Stated by a credit repair Austin company If you’re just a few days late, you’ll have to pay your late fine, and not much else will happen. If you have a stellar track record of on-time payments, you might be able to have your late fee remitted by your bank or loan institution.

The real kicker is when a payment is late for thirty days or more. At this point, all loan institutions will report it to the major credit bureaus.

When an institution reports a late payment, this will go directly onto your credit report and lower your credit score. A single late payment can lower your credit score as much as 100 points.

How Long is a Late Payment on your Credit Report?

Payments that go past the thirty-day late mark are added to your credit report, and your credit score will be lowered accordingly. Unfortunately, once a late payment lands on your credit report, it takes a long time to erase the damage done.

Late payments stay on your credit report for seven years from the date of the report. If you made a late payment in December of 2019, that late payment would be on your credit report from January 2020 to January 2027.
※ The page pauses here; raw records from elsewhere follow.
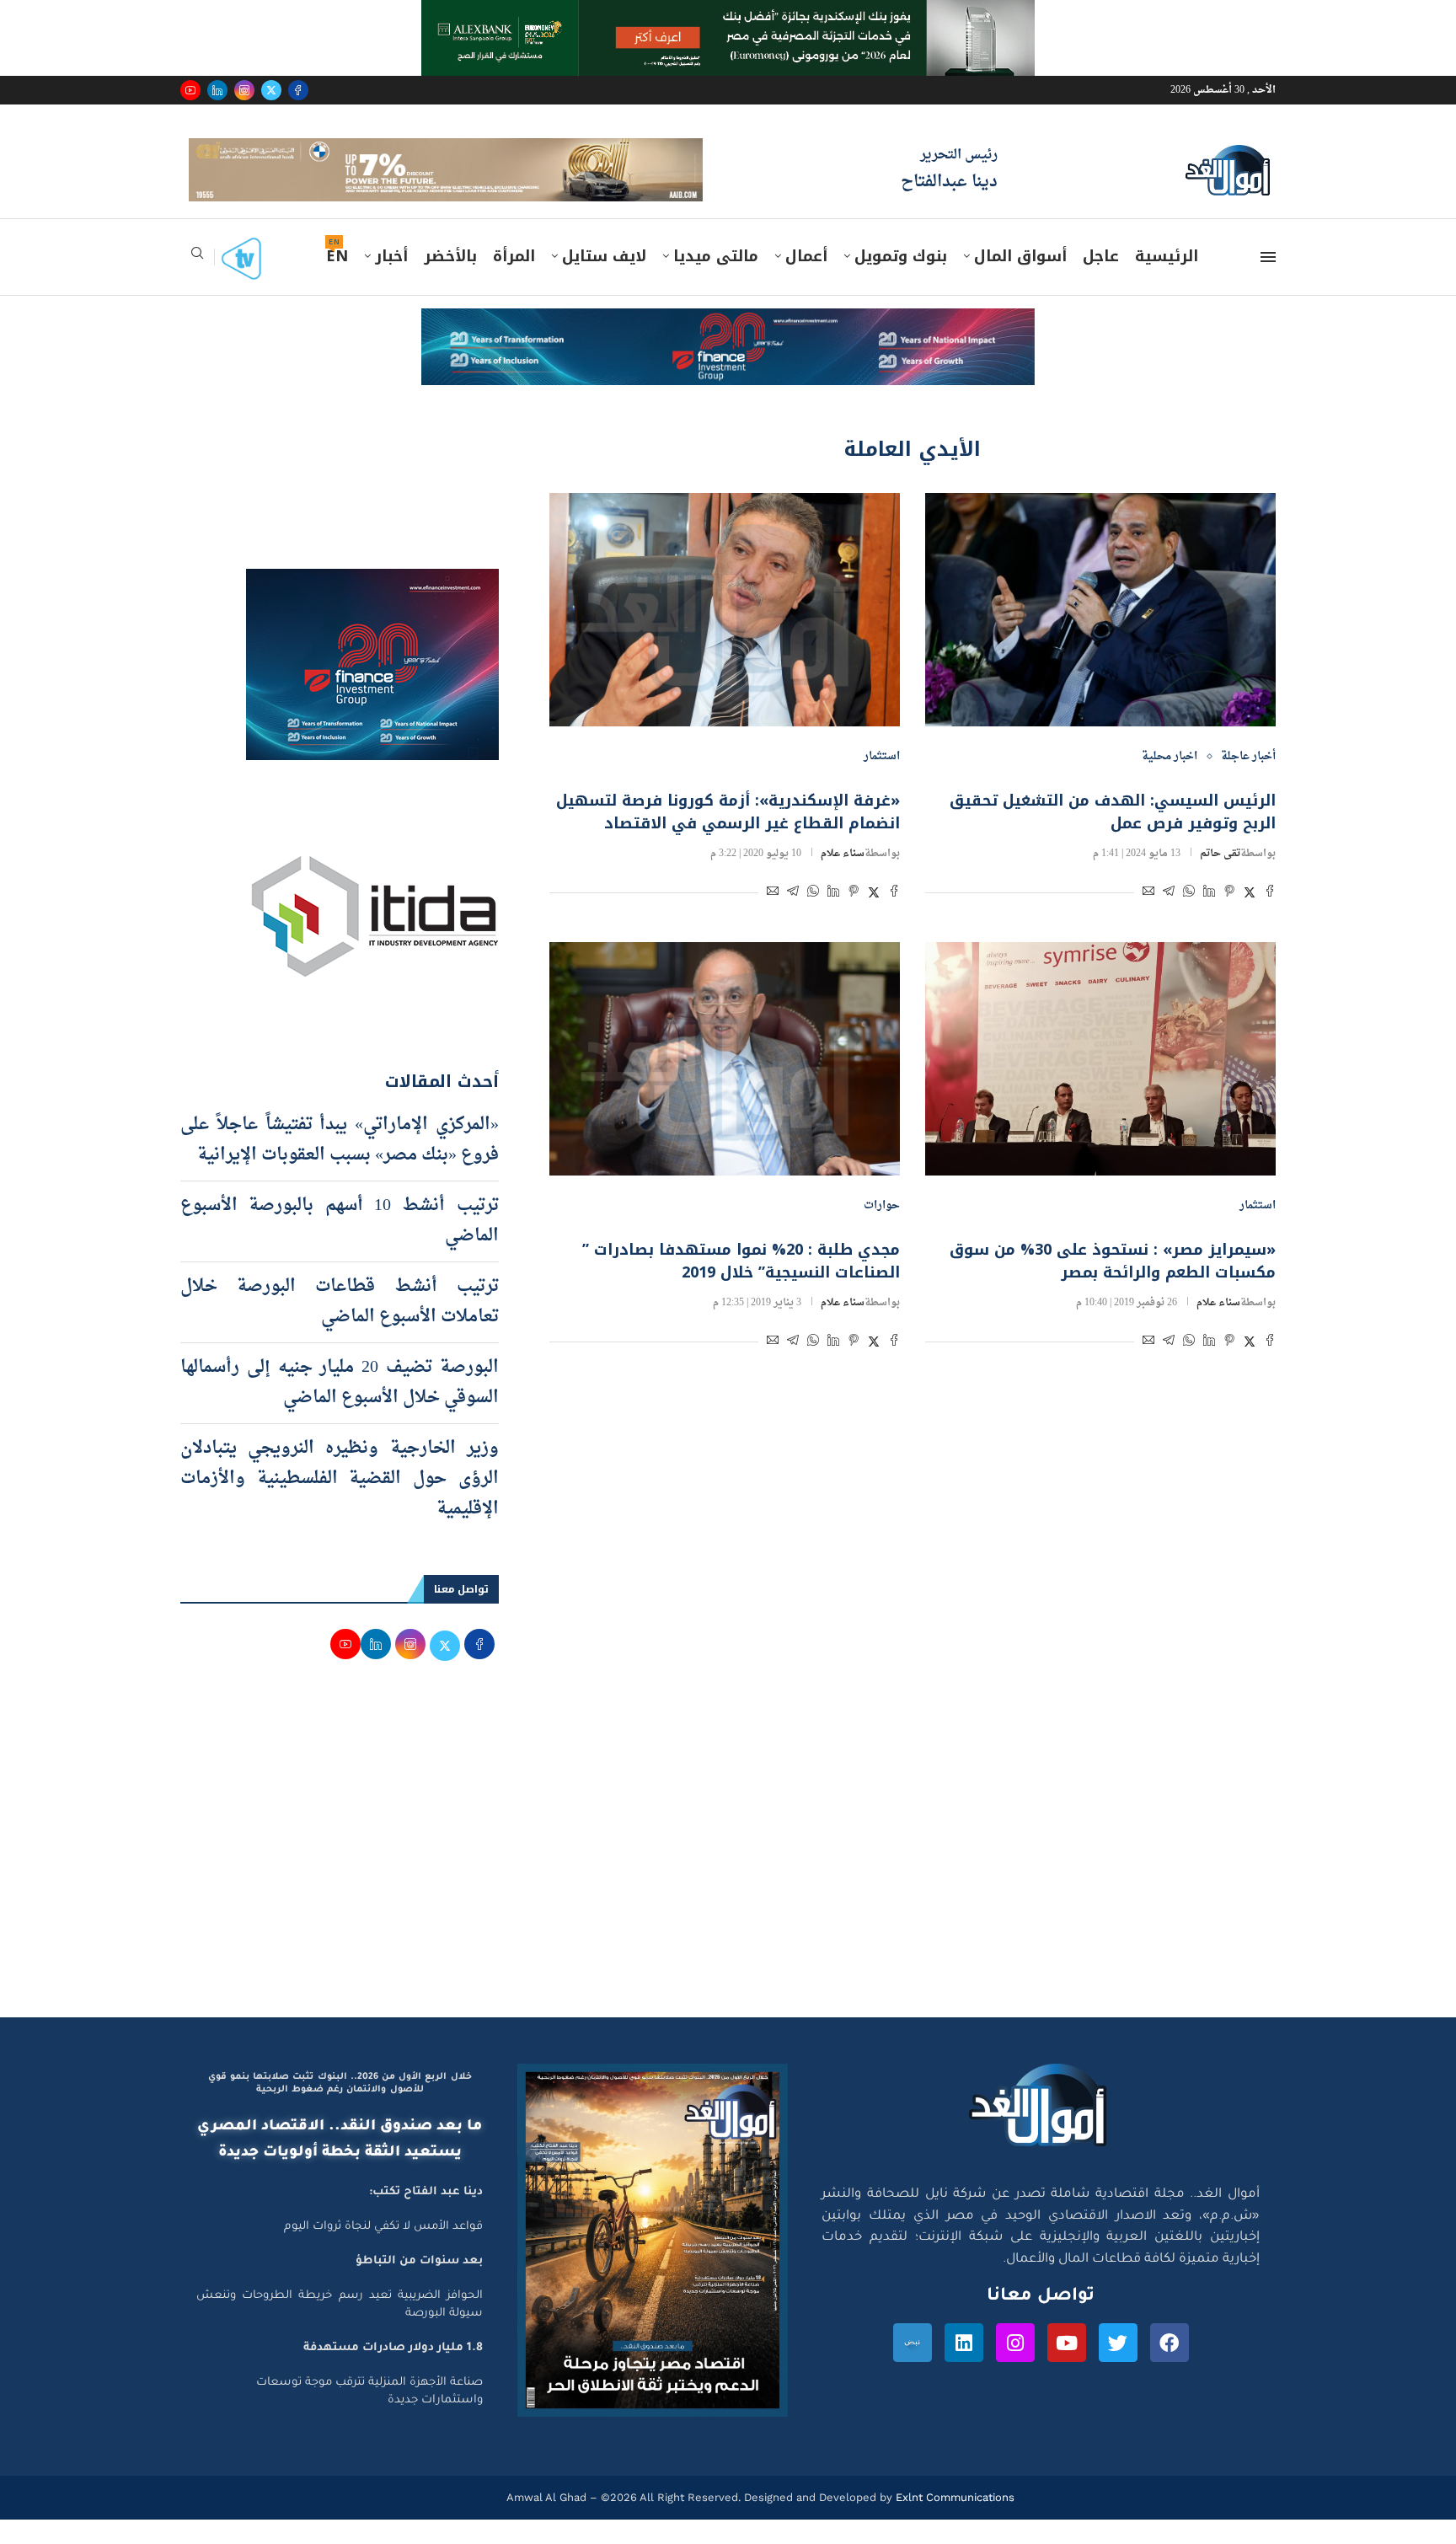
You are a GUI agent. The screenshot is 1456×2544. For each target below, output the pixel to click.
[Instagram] (244, 90)
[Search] (197, 282)
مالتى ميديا (715, 280)
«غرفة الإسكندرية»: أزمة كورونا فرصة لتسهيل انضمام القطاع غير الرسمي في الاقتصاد (728, 836)
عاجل (1101, 280)
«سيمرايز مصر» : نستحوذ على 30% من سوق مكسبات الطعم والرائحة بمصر (1113, 1285)
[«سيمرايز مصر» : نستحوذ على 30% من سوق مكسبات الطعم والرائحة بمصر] (1100, 1083)
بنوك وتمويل (900, 280)
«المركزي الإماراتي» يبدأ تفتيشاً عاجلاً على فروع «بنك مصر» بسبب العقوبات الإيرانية (339, 1164)
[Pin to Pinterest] (1229, 918)
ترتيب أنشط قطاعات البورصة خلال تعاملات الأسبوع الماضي (339, 1325)
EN (337, 280)
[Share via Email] (1148, 918)
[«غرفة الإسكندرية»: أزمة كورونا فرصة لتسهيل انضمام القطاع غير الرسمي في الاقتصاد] (724, 633)
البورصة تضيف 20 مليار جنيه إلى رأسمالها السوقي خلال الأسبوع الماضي (339, 1406)
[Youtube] (190, 90)
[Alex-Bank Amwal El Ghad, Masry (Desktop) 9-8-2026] (728, 16)
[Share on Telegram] (1169, 918)
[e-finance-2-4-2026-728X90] (728, 349)
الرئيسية (1166, 280)
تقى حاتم (1220, 878)
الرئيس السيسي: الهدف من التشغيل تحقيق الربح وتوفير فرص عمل (1113, 836)
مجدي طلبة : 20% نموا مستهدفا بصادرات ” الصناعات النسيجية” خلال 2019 (741, 1285)
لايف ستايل (604, 280)
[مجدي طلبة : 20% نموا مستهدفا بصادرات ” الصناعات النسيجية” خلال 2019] (724, 1083)
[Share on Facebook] (1270, 918)
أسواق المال (1020, 280)
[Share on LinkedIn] (1209, 918)
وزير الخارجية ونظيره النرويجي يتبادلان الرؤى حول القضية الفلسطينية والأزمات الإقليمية (339, 1502)
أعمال (806, 280)
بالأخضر (450, 280)
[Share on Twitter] (1249, 918)
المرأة (514, 280)
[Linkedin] (217, 90)
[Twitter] (271, 90)
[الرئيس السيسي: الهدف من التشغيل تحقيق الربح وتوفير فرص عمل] (1100, 633)
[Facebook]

How Do I Rescue My Credit Score?

Even though your late payment is noted on your credit report for seven years, your credit score can change for the positive during those years. How?

The most important thing is to get your late payment paid off. The sooner, the better. Your credit score will be impacted less from a thirty-day late payment than a payment that is sixty or ninety days late. The longer your late payment goes unpaid, the worse off your credit score.

If you let late payments pile up, you could end up facing multiple late payments due to not being able to pay off the larger amount waiting to be paid.

The next thing:

You’ll want to do is to get back on track with on-time payments. The more consistently you pay on time, the more your credit will improve. Consistent payment is the most important factor when determining your credit score.

Finally, be aware that partial payments do not constitute a payment. Any payment less than the full required monthly amount will still count as a late payment to your loan institution.

So, as you can see paying late by 30 days or more can have a big impact on your credit score. Sometimes life gets in the way, but do your best to pay in advance if you know you’re about to hit a “busy” period or set up automatic payments through your bank. It will be a lifesaver!